It appears that today and in these days, nowadays and in our modern times, below elbow amputation is very rare and while no ergotherapist, physiotherapist, orthopedic surgeon, dermatologist or psychiatrist will see an arm amputee in practice in thirty years here, the "rare disease" community also (!) fails to acknowledge the fact that a realistic incidence estimate of below elbow amputation of around 1/50'000 entails the exact same consequences that other rare diseases and orphan drugs entail.
Yet there are miles to go before we sleep.
In the olden days, arms were removed more often, and knowhow was generated and documented by people that may not have had as much gadgetry and immediate networking opportunity as nowadays but who were just as clever, curious and differentiated as one would ever wish.
I now will type up some short summary points of a handbook published after World War I by Muirhead Little .

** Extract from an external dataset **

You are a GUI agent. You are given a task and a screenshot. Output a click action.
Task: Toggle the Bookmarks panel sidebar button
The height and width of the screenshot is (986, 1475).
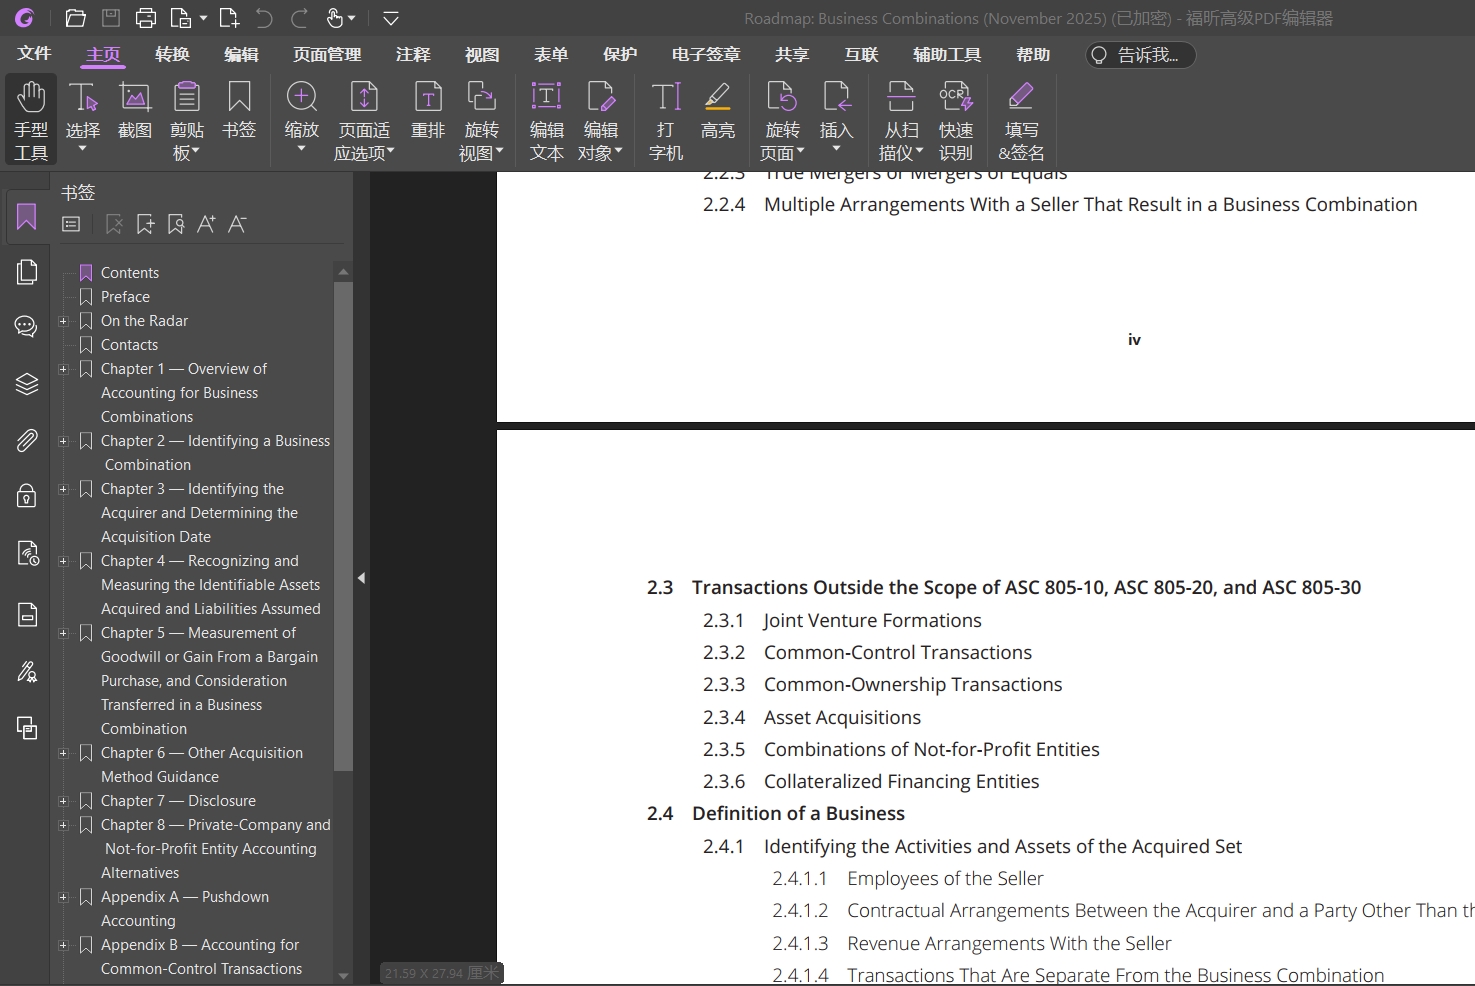click(x=27, y=217)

Prosthetic replacement can be just an option for one armed amputees, nothing else
There are two entirely different categories of arm amputees:
- single amputees
- double amputees
If one is to find solutions, these are entirely different for these two categories. As this is a single below elbow amputee issues blog, easy to understand that I am partial to the one handed solution category.
Those who have lost one hand or arm can very often do just as well with one sound hand as with two. To the labourer and to the handicraftsman whose work is bimanual, however, a prosthesis is necessary .
Principles to employ for prosthetic arms
The more simple the efforts to operate a prosthesis the more useful it will be. The design and details of manufacture, the type and fit of all parts, the quality of the engineering, those present the greatest difficulties for prosthetic arms . Conversely, the fit of the socket to the stump is not nearly as difficult to get right for prosthetic arms. - The reverse appears to be the case for prosthetic legs .
The socket of a prosthetic arm first and foremost should be very tight and accurate, close and precise . As arm stumps do not tend to expand or shrink too much over time, such a fit often is not impossible to achieve.
The most important factor in the estimation of the value of an arm stump is the character of the patient himself. Those who have pluck and perseverance, those that are so fortunate as to be endowed with the will to make good, will succeed in the use of almost any prosthesis - and the better the prosthesis, the better their work will be . There are others who are easily disheartened after a short trial or who will not try at all .
Many ingenious appliances have been invented, some of which are valuable for special purposes. The plain steel hook, however, is the most generally useful and can be put to a very great number of uses by persevering and energetic men . However, such simple arms are very generally useful for forearm stumps of sufficient length - but for above elbow stumps and short below elbow stumps, their usefulness is limited . Artificial hands (as opposed to hooks) serve to some extent (not completely) to mask the mutilation and occasionally, such an artificial hand can be useful .
Any terminal device - which is particularly important to mention for artificial hands as these seem to contribute most to overweight devices - must be built as light as ever possible . Since the terminal device is situated at the very end of the lever, every ounce of weight makes itself very distinctly felt . One problem of the ingenious CARNES arm was its heavy weight.
 Ernest MUIRHEAD LITTLE (1922) Artificial Limbs and Amputation Stumps - A Practical Handbook. London, UK: H. K. Lewis and Co LTD.